Replace "GUI agent" with "interface agent" throughout the listing below, and write out every line again with nothing else changed.

##### Records to process

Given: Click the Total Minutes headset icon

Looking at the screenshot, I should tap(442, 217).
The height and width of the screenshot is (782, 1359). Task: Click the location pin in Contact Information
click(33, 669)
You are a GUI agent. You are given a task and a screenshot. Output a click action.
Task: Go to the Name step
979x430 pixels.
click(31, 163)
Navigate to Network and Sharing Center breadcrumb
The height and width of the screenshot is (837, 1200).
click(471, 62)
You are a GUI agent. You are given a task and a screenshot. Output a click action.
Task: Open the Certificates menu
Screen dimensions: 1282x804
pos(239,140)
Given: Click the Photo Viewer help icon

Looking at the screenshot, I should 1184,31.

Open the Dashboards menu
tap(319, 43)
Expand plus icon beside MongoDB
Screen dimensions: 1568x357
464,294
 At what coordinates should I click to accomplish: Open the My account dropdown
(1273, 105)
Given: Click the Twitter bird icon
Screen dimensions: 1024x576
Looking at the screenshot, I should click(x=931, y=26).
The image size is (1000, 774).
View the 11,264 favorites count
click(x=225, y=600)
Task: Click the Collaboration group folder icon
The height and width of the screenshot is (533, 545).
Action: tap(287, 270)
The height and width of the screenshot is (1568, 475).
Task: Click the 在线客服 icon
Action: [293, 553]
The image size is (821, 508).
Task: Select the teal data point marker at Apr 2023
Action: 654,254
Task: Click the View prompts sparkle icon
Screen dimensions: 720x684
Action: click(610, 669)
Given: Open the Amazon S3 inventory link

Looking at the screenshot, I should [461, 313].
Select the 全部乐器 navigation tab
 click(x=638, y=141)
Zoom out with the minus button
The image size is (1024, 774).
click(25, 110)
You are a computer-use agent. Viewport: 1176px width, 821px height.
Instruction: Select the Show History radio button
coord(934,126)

##########

■ **Solution to this task**
Given: Click the Total Minutes headset icon

Looking at the screenshot, I should tap(442, 217).
The height and width of the screenshot is (782, 1359). Task: Click the location pin in Contact Information
click(33, 669)
You are a interface agent. You are given a task and a screenshot. Output a click action.
Task: Go to the Name step
979x430 pixels.
click(31, 163)
Navigate to Network and Sharing Center breadcrumb
The height and width of the screenshot is (837, 1200).
click(471, 62)
You are a interface agent. You are given a task and a screenshot. Output a click action.
Task: Open the Certificates menu
Screen dimensions: 1282x804
pos(239,140)
Given: Click the Photo Viewer help icon

Looking at the screenshot, I should 1184,31.

Open the Dashboards menu
tap(319, 43)
Expand plus icon beside MongoDB
Screen dimensions: 1568x357
464,294
 At what coordinates should I click to accomplish: Open the My account dropdown
(1273, 105)
Given: Click the Twitter bird icon
Screen dimensions: 1024x576
Looking at the screenshot, I should click(x=931, y=26).
The image size is (1000, 774).
View the 11,264 favorites count
click(x=225, y=600)
Task: Click the Collaboration group folder icon
The height and width of the screenshot is (533, 545).
Action: tap(287, 270)
The height and width of the screenshot is (1568, 475).
Task: Click the 在线客服 icon
Action: [293, 553]
The image size is (821, 508).
Task: Select the teal data point marker at Apr 2023
Action: 654,254
Task: Click the View prompts sparkle icon
Screen dimensions: 720x684
Action: click(610, 669)
Given: Open the Amazon S3 inventory link

Looking at the screenshot, I should [461, 313].
Select the 全部乐器 navigation tab
 click(x=638, y=141)
Zoom out with the minus button
The image size is (1024, 774).
click(25, 110)
You are a computer-use agent. Viewport: 1176px width, 821px height.
Instruction: Select the Show History radio button
coord(934,126)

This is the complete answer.